Project Summary
Marine boundary-layer clouds play a critical role for the Earth’s energy balance, as they have a substantial cooling effect. Aerosols change the properties of these clouds, and thus changes in the composition and loading of atmospheric aerosols can modify this cooling potential. However, the aerosol-induced changes in marine boundary-layer clouds have proven difficult to constrain with observations, as many processes occur at the same time, and cloud systems can be buffered against changes in aerosol concentration via other atmospheric parameters. Global climate models cannot resolve these cloud processes in full detail and rely on uncertain parameterizations. Due to the deficiencies in observation analysis as well as models, uncertainties associated with aerosol-cloud interactions remain among the largest within climate science, hampering estimates of climate sensitivity.
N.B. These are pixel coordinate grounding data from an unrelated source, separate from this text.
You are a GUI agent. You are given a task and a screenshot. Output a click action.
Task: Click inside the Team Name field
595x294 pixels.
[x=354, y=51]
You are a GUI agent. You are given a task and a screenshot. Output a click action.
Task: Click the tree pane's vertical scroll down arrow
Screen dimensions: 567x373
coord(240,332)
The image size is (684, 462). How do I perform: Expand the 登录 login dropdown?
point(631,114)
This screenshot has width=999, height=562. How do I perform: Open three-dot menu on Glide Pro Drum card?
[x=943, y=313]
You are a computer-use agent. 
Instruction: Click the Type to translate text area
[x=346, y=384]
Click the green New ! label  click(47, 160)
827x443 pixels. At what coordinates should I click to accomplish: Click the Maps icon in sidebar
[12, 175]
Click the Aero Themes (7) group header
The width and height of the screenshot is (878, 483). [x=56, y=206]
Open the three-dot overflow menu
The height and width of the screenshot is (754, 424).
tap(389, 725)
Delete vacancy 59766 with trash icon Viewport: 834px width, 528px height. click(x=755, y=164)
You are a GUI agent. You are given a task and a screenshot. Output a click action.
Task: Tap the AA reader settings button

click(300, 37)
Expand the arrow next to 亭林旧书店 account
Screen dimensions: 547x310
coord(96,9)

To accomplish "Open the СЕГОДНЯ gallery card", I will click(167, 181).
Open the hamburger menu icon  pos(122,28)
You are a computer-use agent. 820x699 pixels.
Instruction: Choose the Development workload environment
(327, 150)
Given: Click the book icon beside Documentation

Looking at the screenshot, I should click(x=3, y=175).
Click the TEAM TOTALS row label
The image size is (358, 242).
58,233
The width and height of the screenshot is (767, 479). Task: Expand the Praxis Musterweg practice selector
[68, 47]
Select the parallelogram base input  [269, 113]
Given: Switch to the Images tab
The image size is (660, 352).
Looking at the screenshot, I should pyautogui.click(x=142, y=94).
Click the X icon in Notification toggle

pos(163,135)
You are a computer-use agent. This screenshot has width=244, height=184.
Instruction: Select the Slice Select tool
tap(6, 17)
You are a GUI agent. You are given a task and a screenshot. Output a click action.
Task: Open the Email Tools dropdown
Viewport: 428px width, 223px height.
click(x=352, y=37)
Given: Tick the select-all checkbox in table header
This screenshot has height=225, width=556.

The proposed research project addresses these challenges and will quantify the effects of aerosols on marine boundary-layer clouds using global satellite observation data, and use this as a basis to evaluate global climate model parameterizations. In recent studies, machine learning models have helped understand the aerosol-cloud-meteorology system, due to their capability of isolating aerosol effects from meteorological confounders. Within the proposed research project novel machine learning techniques capable of predicting multiple targets (parameters) at once will be applied to predict all relevant cloud properties at the same time, thereby specifically accounting for and quantifying buffers within the cloud system. Within the framework of the statistical models, process relationships will be analyzed using both global satellite-based data sets as well as global climate model output. In this way, a process-oriented evaluation of global climate model parameterizations concerning marine boundary-layer clouds will be accomplished that goes far beyond the comparison of observed and modeled climatological mean cloud fields. This will advance observation-based constraints of model parameterizations, and help quantify the effective radiative forcing due to aerosol-cloud interactions.
Project News
- In our latest paper (ACP, 2024), we use machine learning to quantify the sensitivity of marine low cloud cover (CLF) to droplet number concentration (Nd) as a proxy for aerosols (see figure). We find that CLF is particularly sensitive to Nd in the transition regions of stratocumulus to cumulus clouds. Using explainable machine learning techniques, we quantify the influence of large-scale environmental cloud controls on the Nd-CLF sensitivity, and find that in these transition regions, the Nd–CLF sensitivity is amplified by higher SSTs, potentially pointing to increases in Nd delaying this transition in these conditions.
- In ongoing work we apply the machine learning framework of our prior publication to outputs from the ICOsahedral Non-hydrostatic-Hamburg Aerosol Module (ICON–HAM) global atmospheric-aerosol model, to compare the magnitudes and geographical patterns of the sensitivities and interactive effects derived from observations with those from ICON-HAM. Discrepancies may point to the physics parameterization schemes in ICON-HAM which may need further evaluation of their representativity with respect to relevant processes. This novel explainable machine learning framework can potentially provide insights into parameterization tuning and enhance our knowledge of the complex aerosol-cloud-climate system.